### Exercise details
Rewrite the records from the line that has "This screenshot has width=1600, height=964." through the line that has "[x=20, y=15]", requests included, and scale every number in the answers (coordinates and resolution figures alike) by 0.65, rounding to whole numbers with halves going up. Leave the numbers in the requests unchanged.

begin Entries shown

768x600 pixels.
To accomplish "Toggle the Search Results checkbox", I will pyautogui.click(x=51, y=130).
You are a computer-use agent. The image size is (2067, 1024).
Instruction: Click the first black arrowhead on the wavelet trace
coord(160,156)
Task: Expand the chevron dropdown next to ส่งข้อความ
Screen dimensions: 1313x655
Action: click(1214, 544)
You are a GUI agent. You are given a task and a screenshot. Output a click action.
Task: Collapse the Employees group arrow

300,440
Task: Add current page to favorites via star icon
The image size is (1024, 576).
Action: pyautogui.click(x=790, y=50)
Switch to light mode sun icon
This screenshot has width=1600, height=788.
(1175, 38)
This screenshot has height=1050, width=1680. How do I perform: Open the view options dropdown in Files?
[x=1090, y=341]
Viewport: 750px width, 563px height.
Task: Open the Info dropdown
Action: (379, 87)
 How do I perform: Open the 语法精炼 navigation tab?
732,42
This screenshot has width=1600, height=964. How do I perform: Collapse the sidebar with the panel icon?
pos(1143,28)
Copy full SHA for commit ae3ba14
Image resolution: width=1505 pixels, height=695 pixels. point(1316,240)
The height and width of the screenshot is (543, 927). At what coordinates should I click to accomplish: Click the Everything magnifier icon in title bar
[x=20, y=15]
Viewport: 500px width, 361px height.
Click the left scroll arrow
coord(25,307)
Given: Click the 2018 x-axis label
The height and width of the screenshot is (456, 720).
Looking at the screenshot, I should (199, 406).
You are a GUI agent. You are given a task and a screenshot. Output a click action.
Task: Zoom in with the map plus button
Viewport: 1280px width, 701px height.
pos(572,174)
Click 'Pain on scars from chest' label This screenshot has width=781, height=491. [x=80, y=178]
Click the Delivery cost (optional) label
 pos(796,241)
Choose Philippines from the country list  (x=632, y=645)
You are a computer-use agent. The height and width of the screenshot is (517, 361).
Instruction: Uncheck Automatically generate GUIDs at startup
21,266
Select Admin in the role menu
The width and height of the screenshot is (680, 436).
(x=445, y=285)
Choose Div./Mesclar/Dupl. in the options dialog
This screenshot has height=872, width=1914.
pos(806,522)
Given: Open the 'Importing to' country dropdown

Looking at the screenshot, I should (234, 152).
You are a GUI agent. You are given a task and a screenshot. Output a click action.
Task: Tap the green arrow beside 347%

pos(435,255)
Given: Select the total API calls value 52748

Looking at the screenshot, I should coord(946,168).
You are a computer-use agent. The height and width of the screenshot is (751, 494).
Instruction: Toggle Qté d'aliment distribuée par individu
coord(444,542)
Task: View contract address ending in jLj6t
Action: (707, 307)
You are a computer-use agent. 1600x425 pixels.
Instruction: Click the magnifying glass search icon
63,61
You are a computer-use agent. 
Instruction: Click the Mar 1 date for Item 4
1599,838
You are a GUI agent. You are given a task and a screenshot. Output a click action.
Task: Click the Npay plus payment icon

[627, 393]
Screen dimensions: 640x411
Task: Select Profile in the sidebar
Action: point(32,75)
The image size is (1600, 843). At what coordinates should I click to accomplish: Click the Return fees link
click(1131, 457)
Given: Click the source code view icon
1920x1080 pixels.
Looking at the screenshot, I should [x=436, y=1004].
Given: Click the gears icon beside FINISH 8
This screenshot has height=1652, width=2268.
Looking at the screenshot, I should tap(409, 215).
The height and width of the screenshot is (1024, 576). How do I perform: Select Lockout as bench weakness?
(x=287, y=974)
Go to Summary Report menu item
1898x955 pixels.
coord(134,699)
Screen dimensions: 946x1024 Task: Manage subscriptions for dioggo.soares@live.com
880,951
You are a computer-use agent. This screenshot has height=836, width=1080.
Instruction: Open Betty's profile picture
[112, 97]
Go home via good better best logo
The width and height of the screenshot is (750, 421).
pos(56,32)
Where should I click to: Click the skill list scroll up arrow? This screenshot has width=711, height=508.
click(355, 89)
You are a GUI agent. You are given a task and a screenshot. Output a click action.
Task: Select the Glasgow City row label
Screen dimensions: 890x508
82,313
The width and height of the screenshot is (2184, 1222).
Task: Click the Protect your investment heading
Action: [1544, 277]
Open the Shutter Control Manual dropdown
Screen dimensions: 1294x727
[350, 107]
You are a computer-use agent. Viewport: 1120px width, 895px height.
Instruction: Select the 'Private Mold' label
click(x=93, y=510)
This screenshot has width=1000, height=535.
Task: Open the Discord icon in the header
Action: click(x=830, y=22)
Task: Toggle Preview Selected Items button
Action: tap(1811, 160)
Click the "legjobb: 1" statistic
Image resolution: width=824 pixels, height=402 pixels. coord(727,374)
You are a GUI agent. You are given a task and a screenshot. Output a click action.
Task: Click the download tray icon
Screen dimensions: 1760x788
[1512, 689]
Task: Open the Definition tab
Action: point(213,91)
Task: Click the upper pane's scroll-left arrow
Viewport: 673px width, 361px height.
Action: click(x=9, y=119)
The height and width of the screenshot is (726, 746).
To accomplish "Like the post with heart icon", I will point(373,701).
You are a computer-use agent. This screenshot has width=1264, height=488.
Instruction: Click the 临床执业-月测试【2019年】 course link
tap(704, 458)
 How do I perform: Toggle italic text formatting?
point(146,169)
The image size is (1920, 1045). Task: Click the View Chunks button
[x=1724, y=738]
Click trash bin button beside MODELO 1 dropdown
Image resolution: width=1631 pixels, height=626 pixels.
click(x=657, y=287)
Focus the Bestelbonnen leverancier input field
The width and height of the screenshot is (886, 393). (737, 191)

end Entries shown

### The answer
This screenshot has width=1600, height=964. How do I perform: Collapse the sidebar with the panel icon?
pos(743,18)
Copy full SHA for commit ae3ba14
Image resolution: width=978 pixels, height=452 pixels. point(855,156)
The height and width of the screenshot is (543, 927). At what coordinates should I click to accomplish: Click the Everything magnifier icon in title bar
[x=13, y=10]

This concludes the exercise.